大橋延誤代價豈止百五億,攻民黨絕不能留

說到攻民黨的偉大「功績」,市民大眾第一時間必然想到雙非或外傭居港權。(兩單官司一分錢都不出就可以為香港社會帶來長期兼全方位的破壞!難怪主子甘器重呢批法律渣滓!)但論到手段之卑鄙、用心之惡毒,卻肯定以「港珠澳大橋覆核官司」一役為最。相信大家不禁會問:為什麼一個自稱「公道自在人心」的所謂爭取民主的政黨,所做的每一件事均以打擊政府施政、出賣所有香港人利益為「己任」呢?其實有留意多年來牠們的一言一行、資金來源、效忠對象等等,就不難明白牠們服務的對象(即牠們的主人)根本不是香港市民!再問:到底還有什麼理由我們仍要委屈自己去忍受呢批擺到明收受「生果金」賣國害港的無恥政棍(兼訟棍)?為了下一代、為救香港出生天,今年九月立法會選舉

「除攻民港奸、滅生果走狗」!

大橋延誤代價豈止百五億

港珠澳大橋覆核官司的社會代價繼續膨脹,最新發展是納稅人要進一步為大橋工程開支加碼八十八億元。基建成本急升,拖延項目會造成嚴重損失,成為了昂貴的一課。

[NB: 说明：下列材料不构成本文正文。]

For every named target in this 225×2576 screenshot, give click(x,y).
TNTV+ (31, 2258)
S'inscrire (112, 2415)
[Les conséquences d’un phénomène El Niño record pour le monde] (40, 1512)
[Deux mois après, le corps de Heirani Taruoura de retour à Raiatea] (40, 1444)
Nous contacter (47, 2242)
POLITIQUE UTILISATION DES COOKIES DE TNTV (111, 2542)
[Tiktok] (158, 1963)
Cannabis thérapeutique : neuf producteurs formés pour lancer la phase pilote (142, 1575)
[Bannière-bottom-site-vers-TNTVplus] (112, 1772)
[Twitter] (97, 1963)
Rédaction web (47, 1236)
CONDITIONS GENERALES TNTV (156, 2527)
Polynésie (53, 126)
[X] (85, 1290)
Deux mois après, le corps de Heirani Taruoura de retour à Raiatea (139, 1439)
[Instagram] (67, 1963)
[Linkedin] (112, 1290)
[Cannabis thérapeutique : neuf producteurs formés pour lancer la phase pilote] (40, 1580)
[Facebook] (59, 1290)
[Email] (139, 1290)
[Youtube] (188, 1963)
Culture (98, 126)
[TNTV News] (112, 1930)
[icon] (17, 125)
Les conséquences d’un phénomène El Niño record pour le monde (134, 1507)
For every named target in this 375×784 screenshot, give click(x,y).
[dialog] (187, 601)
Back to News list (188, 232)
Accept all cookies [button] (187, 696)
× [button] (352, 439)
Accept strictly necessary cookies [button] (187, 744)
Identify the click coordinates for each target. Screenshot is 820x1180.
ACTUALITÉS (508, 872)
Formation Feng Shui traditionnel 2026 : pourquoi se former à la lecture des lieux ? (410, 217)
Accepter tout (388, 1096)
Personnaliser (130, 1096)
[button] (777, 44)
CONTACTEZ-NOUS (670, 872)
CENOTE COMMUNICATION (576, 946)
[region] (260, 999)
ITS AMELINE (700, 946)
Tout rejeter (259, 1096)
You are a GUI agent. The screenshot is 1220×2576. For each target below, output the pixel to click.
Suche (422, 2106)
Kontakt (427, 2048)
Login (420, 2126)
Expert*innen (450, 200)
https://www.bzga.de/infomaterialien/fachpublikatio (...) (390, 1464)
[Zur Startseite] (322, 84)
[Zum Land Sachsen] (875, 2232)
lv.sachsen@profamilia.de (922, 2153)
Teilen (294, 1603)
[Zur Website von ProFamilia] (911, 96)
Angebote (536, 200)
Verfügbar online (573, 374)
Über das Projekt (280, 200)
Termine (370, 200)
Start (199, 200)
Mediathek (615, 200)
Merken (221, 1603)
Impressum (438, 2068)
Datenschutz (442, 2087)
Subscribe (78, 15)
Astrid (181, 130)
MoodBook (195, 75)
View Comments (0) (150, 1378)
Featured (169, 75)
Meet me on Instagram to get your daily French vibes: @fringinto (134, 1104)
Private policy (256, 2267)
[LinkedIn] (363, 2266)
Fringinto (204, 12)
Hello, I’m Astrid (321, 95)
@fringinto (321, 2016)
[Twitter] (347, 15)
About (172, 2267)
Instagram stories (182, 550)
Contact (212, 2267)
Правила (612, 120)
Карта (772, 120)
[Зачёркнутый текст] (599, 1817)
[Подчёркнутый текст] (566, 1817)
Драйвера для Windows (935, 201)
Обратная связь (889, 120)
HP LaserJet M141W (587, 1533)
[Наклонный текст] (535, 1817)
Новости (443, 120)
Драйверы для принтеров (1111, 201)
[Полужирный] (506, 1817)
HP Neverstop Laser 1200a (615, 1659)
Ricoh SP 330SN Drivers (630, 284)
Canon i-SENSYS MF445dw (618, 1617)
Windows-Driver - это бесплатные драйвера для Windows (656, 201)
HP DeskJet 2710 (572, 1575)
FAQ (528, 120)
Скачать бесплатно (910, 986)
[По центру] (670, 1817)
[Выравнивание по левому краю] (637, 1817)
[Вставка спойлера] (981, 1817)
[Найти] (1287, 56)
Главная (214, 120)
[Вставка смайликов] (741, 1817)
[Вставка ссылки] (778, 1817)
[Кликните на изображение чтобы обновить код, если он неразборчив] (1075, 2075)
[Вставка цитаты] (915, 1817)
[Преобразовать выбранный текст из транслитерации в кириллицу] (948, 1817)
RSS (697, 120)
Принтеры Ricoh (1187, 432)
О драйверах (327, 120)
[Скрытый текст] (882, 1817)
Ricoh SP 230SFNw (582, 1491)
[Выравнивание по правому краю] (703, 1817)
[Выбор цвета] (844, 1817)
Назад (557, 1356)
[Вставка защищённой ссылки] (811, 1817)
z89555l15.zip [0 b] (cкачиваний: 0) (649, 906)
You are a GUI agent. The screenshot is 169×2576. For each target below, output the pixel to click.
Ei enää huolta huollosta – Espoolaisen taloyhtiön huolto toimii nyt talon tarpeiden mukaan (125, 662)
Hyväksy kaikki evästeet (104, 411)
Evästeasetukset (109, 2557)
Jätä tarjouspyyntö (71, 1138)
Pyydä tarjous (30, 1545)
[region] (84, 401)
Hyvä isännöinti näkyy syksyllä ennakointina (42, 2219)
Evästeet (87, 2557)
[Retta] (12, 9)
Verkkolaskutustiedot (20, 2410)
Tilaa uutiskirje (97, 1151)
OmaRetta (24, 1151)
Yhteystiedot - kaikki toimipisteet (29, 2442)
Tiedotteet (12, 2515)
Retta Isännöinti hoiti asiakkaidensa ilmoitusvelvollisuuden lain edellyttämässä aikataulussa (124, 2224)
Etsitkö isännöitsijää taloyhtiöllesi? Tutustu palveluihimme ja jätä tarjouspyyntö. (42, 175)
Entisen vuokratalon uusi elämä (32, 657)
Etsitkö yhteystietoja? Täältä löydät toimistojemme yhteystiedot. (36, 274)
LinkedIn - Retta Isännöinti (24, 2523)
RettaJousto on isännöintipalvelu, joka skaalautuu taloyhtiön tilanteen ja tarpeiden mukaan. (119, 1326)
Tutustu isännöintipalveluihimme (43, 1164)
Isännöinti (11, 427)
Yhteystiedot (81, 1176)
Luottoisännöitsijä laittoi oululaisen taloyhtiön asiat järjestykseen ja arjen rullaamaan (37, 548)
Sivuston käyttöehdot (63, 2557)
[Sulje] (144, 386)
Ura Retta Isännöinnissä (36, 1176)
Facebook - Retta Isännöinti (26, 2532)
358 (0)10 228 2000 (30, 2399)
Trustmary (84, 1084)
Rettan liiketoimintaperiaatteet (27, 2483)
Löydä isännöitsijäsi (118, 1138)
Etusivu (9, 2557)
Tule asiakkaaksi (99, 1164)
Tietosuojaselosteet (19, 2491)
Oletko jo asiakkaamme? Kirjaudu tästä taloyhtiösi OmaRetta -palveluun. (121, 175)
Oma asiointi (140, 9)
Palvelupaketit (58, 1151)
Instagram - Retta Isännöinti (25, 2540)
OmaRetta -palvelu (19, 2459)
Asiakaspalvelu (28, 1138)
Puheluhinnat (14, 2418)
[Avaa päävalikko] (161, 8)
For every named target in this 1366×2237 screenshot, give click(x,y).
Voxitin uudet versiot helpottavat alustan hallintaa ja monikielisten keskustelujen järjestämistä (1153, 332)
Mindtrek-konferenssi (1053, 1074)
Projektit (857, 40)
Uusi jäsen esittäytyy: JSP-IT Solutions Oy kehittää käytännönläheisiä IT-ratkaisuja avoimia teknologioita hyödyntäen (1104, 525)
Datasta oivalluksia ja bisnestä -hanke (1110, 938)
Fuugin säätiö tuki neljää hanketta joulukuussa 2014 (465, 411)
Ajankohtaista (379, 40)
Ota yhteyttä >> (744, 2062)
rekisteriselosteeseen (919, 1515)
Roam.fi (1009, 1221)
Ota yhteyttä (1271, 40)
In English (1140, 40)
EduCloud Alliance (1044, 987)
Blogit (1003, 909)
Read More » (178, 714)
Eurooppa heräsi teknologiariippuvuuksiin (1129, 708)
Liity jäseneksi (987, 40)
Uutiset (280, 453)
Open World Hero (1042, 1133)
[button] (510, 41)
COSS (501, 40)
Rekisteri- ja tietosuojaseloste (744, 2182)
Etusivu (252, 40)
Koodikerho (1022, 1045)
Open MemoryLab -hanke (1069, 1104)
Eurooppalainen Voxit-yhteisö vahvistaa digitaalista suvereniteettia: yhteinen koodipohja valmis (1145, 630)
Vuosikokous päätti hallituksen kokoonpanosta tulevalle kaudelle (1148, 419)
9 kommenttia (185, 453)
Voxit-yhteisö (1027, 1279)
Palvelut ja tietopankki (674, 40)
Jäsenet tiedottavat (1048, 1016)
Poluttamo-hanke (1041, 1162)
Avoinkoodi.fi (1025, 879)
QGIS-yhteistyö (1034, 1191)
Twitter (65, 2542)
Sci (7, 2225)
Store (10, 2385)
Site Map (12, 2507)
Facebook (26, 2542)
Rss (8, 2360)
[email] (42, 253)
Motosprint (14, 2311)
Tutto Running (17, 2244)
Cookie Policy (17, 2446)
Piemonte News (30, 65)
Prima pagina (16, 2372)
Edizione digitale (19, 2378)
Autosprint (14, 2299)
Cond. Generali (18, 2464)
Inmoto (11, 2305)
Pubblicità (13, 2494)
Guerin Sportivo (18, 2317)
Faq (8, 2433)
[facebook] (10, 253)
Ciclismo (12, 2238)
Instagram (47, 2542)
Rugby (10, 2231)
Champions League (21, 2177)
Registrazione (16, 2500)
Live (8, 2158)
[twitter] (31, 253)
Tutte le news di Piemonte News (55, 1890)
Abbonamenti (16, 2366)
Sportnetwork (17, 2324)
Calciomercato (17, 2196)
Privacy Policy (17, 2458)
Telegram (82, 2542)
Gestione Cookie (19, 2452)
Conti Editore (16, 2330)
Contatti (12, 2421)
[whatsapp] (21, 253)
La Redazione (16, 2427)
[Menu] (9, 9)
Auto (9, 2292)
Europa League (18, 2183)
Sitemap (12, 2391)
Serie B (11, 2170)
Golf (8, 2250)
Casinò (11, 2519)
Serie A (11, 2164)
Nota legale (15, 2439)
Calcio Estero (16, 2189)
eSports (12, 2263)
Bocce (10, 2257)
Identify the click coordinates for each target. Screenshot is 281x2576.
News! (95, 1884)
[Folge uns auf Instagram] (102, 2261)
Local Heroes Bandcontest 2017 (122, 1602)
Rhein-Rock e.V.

大橋工程陷入法律爭拗,項目的環境評核報告,官司打到終審法院敗訴。納稅人為訴訟雙方付出龐大訟費之外,更加驚人的代價是官司延誤工程,要趕工追上進度,又要應付成本上漲,去年十一月當局向立法會申請撥款時已經為工程加碼六十五億元,現在再加八十八億,由於尚有工程未申請撥款,日後會否進一步加碼,仍是未知之數。

每公里造價超過高鐵

港珠澳大橋工程中本港負擔的部分成本,連同本地配套工程,本來預計是四百二十億元,到現階段已經激增三成七,去到五百七十四億元。當中三公里長的隧道連接工程,曾經因為承建商開價高至政府難以接受而流標,政府壓價後,連同九公里長的高架橋,合共預算開支二百五十億五千萬元,比原先預計貴了五成四,要向立法會申請追加撥款,反映受到現實形勢比人強的掣肘,壓價幅度有限。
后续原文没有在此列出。